A filer is really just a specialized server. It has a collection of hard drives, multiple network interfaces, and multiple (normally a pair) storage processors.
Hard drives are grouped together as RAID groups. You can choose how many RAID groups you would like total, and out of that number how many you would like per storage processor. I’ve written a short post on the basics of RAID. A couple of considerations when you are making this choice: each storage processor will run a version of the NetApp operating system, ONTAP, and that will be installed on the discs, in those RAID groups. If you want your filer to be able to run in HA (High Availability) mode, you will need at least two RAID groups. One for storage processor 1 and one for storage processor 2. HA allows one storage processor to take over for a failed storage processor in the event of a failure.
What has worked for me when dealing with a 12 disc filer is to use RAID 4 for two separate groups. Group 1 is six discs assigned to storage processor 1 and will be used for VM storage. Group 2 is five discs assigned to storage processor 2 and will be used as a ShareDrive (using CIFS). This leaves one disc to be used as a hot spare. By separating your VMs and your ShareDrive by storage processor, the activity of one will not affect the other.
Physical discs are grouped together as an aggregate. This allows you to have capacities greater than that of a single disc. For example, an aggregate of five physical 300GB discs (four data and one parity disc) would give you a total of 1.2 TB (300GB x 4, the actual usable space would not be quite this high). It is not 300GB x 5 because the parity disc does not contribute to your total storage space. Your aggregates can be logically separated into volumes. For example, Aggr0 will contain Vol0, which is where the Operating System, ONTAP, will be installed. While you could just place all of your files into Vol0, it is a good idea to create another volume, Vol1, which you place your files (such as VMs) into. In the event where you accidentally outgrow your storage, keeping these logical divisions can keep you from filling the volume with your operating system (which would be a bad thing).
The next logical question is: how do I “talk” to my storage? Say you have three servers, all ESXi hosts (servers running VMware). You would like to be able to vMotion, sometimes called live migration, your VMs between all three of these hosts. The requirement to do this is to have “shared” storage, that is storage all three ESXi hosts could access. The filer you put online would serve as that “shared storage”, but you would need a common language that both the filer and the ESXi hosts have in common for them to talk. The three major ways this is normally accomplished would be to use NFS (Network File System), iSCSI (Internet Small Computer System Interface), or FibreChannel. NFS and iSCSI work using IP, which means you do not need special switches or routers to use this. FibreChannel is altogether different, and requires special network adapters on your ESXi host and NetApp Filer, as well as, a special switch that understands FibreChannel. If you are big, and performance is your main driver, FibreChannel is for you, but none of the Marine Corps employments I have been part of have required this level of performance and it is more gear and complexity than required for what we do. We are left with iSCSI vs NFS. I’m personally a big fan of NFS, but if you want to get more in the details of this, you can start here.

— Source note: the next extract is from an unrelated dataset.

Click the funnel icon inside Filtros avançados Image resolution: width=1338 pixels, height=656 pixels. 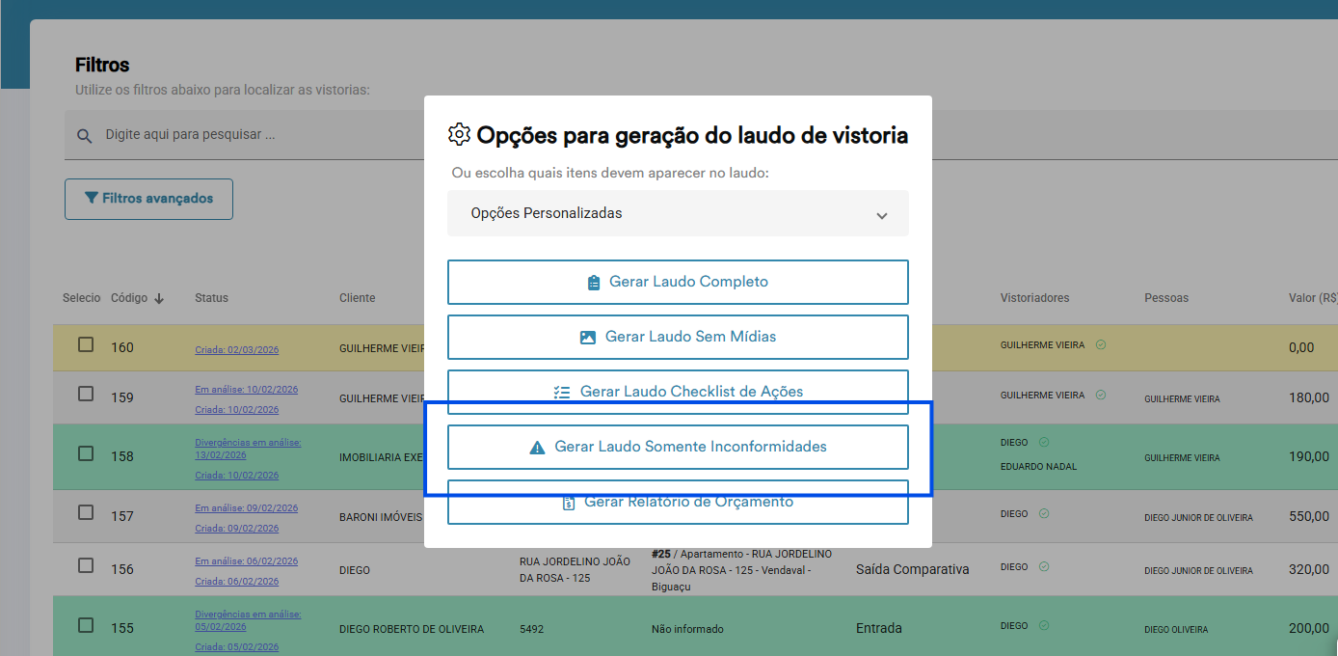tap(92, 199)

The last thing you need to worry about is the networking. A very popular configuration is to have four NICs (Network Interface Cards) per storage processor. I like to split these into two groups of two NICs. The first group is normally a private IP and used for storage traffic (VMs). The second group is normally a public IP and used for ShareDrive (CIFS). Part of your HA configuration will be to have these interfaces work as teams, in the event storage processor 1 goes down, not only does storage processor take over the RAID groups associated with storage processor 1, it also takes over the IP addresses. Make sure when you design this you are consistent with your VLANs. For example, if the first group of interfaces on storage processor 1 is in VLAN 10, make sure the first group of interfaces on storage processor 2 is also in VLAN 10 so it will still work in the event of a failure.